**Instructions for the task:**
Without changing a word, repeat the data, and include no pictures.

*** Opening Task input ***

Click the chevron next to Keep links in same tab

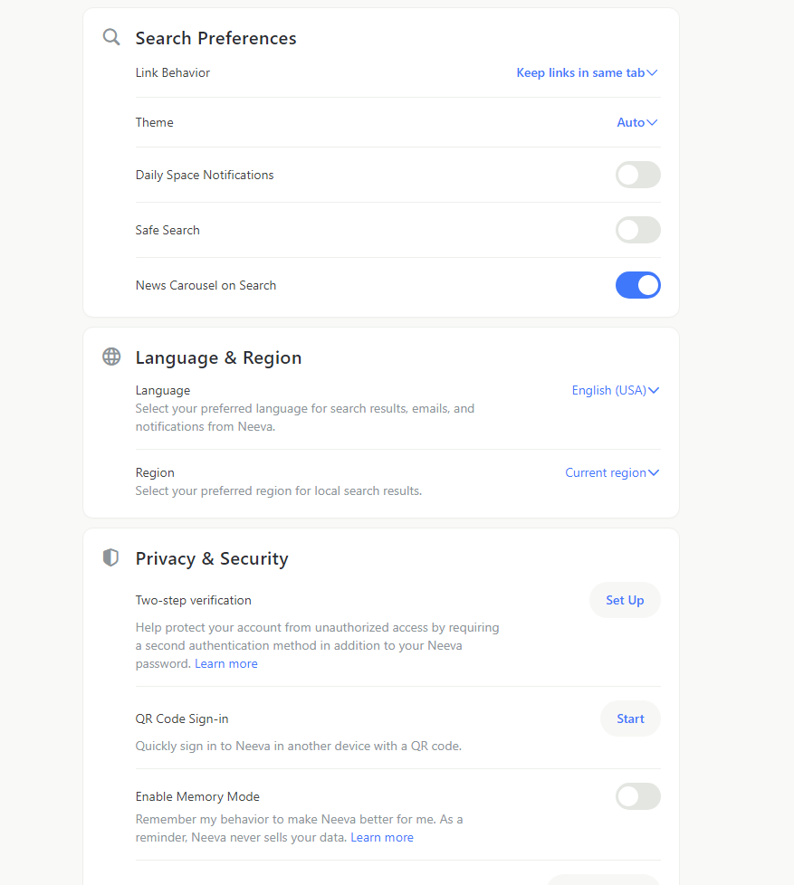652,72
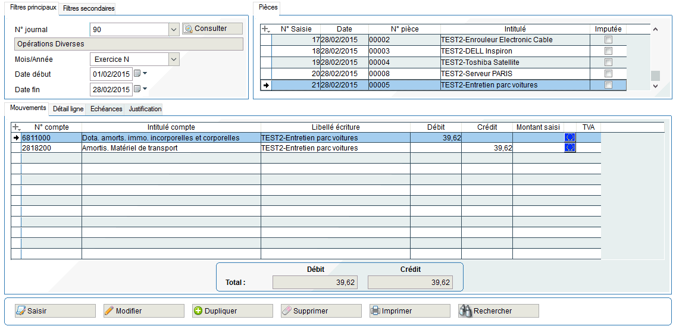This screenshot has width=676, height=326.
Task: Toggle Imputée checkbox for TEST2-DELL Inspiron
Action: click(x=608, y=51)
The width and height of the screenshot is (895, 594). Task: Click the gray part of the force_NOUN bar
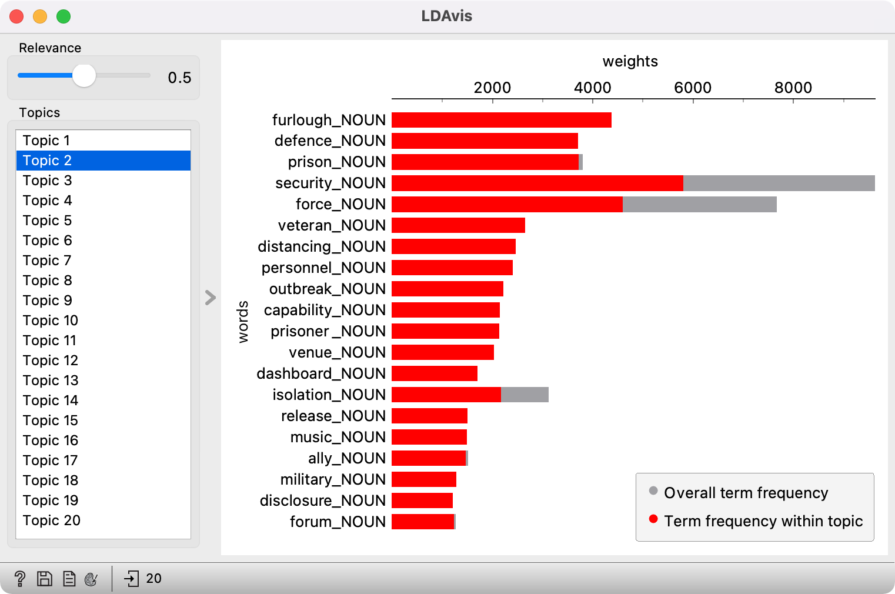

*** Closing Task input ***

**Written answer:**
Click the chevron next to Keep links in same tab

652,72
This screenshot has width=676, height=326.
Task: Toggle Imputée checkbox for TEST2-DELL Inspiron
Action: click(x=608, y=51)
The width and height of the screenshot is (895, 594). Task: Click the gray part of the force_NOUN bar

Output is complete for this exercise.